━━━ Entries shown

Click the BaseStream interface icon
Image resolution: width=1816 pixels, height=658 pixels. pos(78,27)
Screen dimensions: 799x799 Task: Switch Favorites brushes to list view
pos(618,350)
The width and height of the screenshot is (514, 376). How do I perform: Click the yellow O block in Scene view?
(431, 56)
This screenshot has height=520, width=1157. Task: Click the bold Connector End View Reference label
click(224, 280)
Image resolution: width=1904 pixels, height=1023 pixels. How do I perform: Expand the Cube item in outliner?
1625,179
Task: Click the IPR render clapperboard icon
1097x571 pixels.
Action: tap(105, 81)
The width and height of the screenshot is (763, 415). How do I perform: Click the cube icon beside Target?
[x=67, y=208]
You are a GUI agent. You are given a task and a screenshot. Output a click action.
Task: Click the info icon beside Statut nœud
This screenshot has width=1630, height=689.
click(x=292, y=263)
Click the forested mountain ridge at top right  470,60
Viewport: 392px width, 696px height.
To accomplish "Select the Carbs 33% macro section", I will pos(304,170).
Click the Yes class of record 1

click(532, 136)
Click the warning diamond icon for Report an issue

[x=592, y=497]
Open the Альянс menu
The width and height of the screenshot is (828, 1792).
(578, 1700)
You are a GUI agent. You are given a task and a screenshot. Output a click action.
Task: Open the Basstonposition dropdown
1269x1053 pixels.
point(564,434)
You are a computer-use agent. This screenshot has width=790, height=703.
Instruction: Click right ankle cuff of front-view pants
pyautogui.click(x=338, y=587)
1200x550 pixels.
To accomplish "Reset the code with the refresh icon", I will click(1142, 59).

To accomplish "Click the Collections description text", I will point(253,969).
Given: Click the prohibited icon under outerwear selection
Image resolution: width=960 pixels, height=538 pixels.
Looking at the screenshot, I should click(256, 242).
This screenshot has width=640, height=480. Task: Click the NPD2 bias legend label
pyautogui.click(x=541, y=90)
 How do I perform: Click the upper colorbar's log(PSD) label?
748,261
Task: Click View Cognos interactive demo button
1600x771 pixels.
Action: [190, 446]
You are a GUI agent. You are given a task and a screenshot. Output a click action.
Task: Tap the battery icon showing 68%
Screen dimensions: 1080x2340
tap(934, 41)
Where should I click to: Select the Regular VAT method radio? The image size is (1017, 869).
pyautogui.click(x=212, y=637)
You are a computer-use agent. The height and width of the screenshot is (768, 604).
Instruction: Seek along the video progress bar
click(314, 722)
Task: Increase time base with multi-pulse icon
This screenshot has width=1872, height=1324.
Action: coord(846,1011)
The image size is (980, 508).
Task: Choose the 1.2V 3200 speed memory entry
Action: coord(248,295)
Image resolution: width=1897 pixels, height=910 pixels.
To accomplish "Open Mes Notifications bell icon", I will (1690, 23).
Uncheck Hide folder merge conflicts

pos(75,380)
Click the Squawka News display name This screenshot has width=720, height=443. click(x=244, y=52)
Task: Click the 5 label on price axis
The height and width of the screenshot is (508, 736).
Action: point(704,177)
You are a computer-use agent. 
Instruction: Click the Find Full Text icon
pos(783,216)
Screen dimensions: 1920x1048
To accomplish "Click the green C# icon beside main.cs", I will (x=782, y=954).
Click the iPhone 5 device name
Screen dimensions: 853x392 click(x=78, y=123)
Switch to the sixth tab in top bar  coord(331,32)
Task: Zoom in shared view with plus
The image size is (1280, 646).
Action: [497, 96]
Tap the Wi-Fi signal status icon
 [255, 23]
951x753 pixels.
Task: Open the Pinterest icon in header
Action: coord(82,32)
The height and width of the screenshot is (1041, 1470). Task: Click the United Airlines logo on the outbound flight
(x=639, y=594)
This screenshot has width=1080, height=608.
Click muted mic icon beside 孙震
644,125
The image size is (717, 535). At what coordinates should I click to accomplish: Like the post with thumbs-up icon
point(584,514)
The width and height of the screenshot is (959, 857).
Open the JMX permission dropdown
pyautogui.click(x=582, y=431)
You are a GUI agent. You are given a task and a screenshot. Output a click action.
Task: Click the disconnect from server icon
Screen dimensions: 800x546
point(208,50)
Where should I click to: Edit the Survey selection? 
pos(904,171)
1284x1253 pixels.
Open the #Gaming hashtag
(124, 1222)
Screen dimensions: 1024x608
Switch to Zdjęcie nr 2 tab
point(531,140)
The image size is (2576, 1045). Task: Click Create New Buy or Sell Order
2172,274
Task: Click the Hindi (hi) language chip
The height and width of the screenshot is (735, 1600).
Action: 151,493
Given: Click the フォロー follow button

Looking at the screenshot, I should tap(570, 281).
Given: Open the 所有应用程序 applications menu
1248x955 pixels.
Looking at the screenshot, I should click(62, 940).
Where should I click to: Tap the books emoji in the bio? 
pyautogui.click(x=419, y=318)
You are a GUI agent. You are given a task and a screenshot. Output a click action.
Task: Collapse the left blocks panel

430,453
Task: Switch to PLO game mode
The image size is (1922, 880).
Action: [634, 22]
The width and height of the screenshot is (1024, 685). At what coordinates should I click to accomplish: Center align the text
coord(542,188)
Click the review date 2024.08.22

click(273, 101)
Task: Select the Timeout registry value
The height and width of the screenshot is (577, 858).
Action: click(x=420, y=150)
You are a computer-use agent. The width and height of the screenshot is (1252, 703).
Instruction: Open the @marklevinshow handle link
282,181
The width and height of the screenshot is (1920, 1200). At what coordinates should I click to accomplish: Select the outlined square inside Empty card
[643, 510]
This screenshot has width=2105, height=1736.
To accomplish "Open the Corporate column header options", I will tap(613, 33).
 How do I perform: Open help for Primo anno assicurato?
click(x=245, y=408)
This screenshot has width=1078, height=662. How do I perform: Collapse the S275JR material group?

━━━━━━

Search the listing for the string "computer". Copy each line where it is found.

You are a computer-use agent. This screenshot has width=790, height=703.
You are a computer-use agent. The height and width of the screenshot is (768, 604).
You are a computer-use agent. 
You are a computer-use agent. The width and height of the screenshot is (1252, 703).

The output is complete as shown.